# Had the best sex in many years a week ago, wow.



## CuddleBug (Nov 26, 2012)

Basically, my wife is a larger woman and has a low sex drive, never talks dirty, no movies, no toys, sex once every 2 weeks, and you get the idea.

I weight train and have a high sex drive, love to talk dirty, watch movies, toys, oils, sex almost every day and sometimes, 2 - 4 times a day, if my wife was similar like me.


Anyway, 2 weeks again of no sex, wife and I don't talk or do much together, room mates but no fighting. She goes to bed early, 9pm, Friday night. I come to bed later and start kissing her neck and ears, working my way down to her breasts and mid section. She rolls over and I start going down on her and I was down there for at least 20 minutes. She loved it!!! She told me she was so close to climaxing but that it's been quite the while, she didn't. We then did it together and I got her on top, 69 even though she was reluctant. I started pleasing her and she tried to squim away, so I grabbed her butt hard. She went crazy and couldn't even please me on the side. She got close to climaxing again but was already exhausted. Then we finished off, we'll I finished off. 

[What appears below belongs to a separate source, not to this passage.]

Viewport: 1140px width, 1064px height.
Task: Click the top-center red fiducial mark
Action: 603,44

That was 1 hour later............


To get your woman in that horny state of mind, to be in the mood, that is the hard part I've been trying to figure out for 13 years or marriage.

I've asked her, you want to try anal? She immediately says NO, exit only. I asked her, did you have a bad experience from the past? She tells me, no but it's still exit only. How do you know you'll hate it if you've never tried???

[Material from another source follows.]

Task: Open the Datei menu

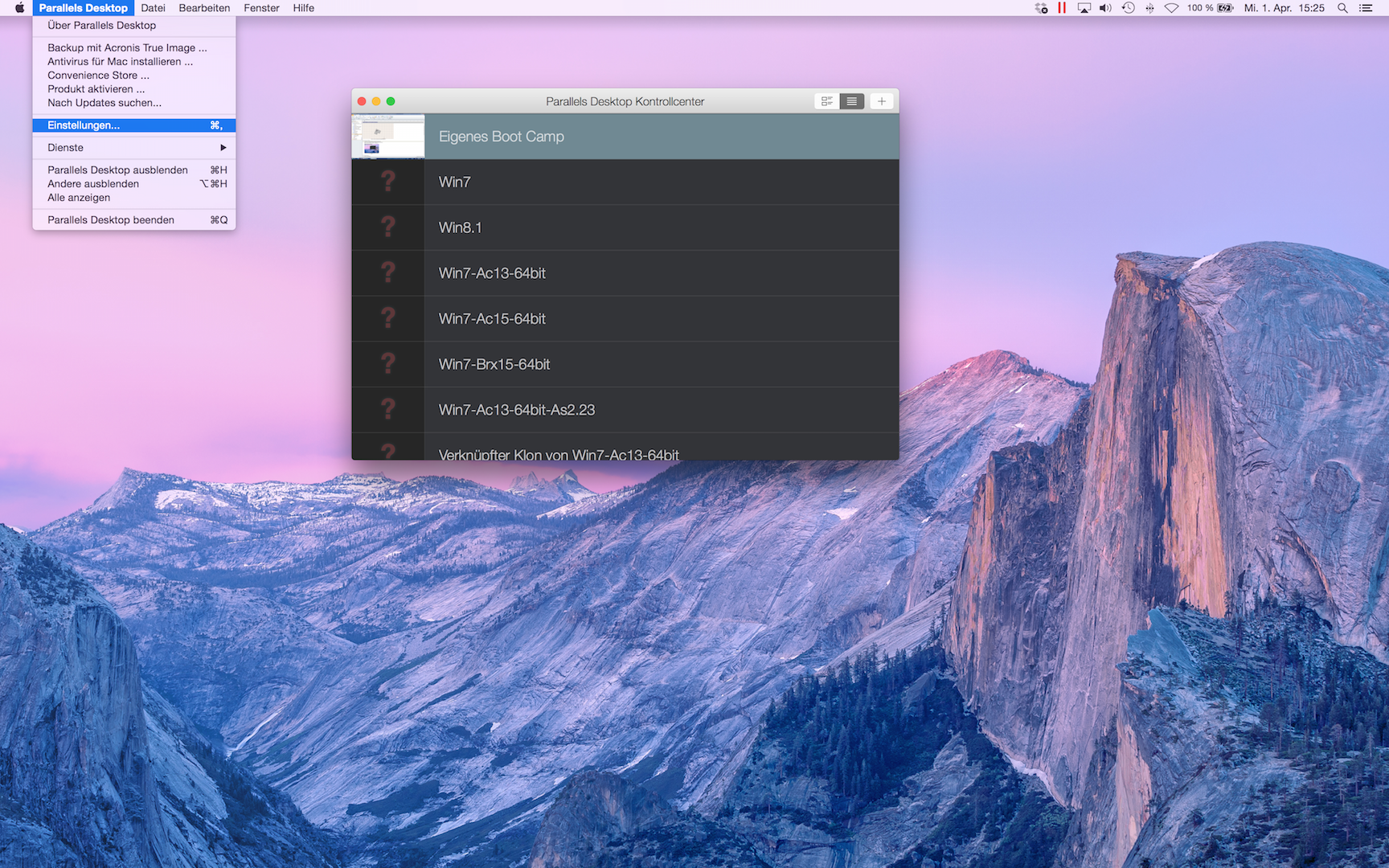Action: 153,8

At least she is open to me having her feet. I like them because they're very soft, not because of the smell, taste or anything else.


Any advice on how to get your woman in the mood more? That's the million dollar question!!!

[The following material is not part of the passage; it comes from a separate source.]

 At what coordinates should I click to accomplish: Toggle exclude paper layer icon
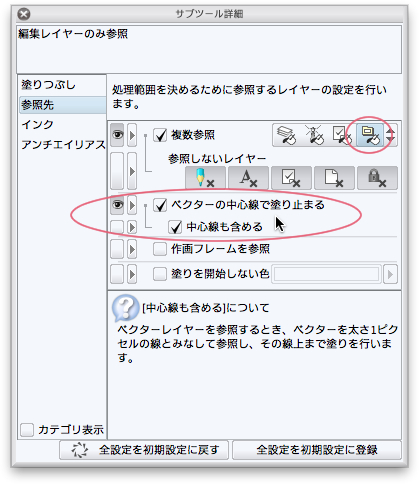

Today, I took the day off work for a holiday. Wife will come home, no dishes to do, kitchen clean, cat food and litter good, mail and newspaper good and fridge cleaned out. I will probably order food from her fav restaurant as a surprise before she gets home too. 

Would that get a woman more in the mood or is it just a nice surprise and nothing else?:smthumbup:


----------



## IndyTMI (Oct 26, 2012)

Keep up the gym activity and work on improving yourself all around, not just physically. This part of running the MAP has worked wonders for me.


----------



## CuddleBug (Nov 26, 2012)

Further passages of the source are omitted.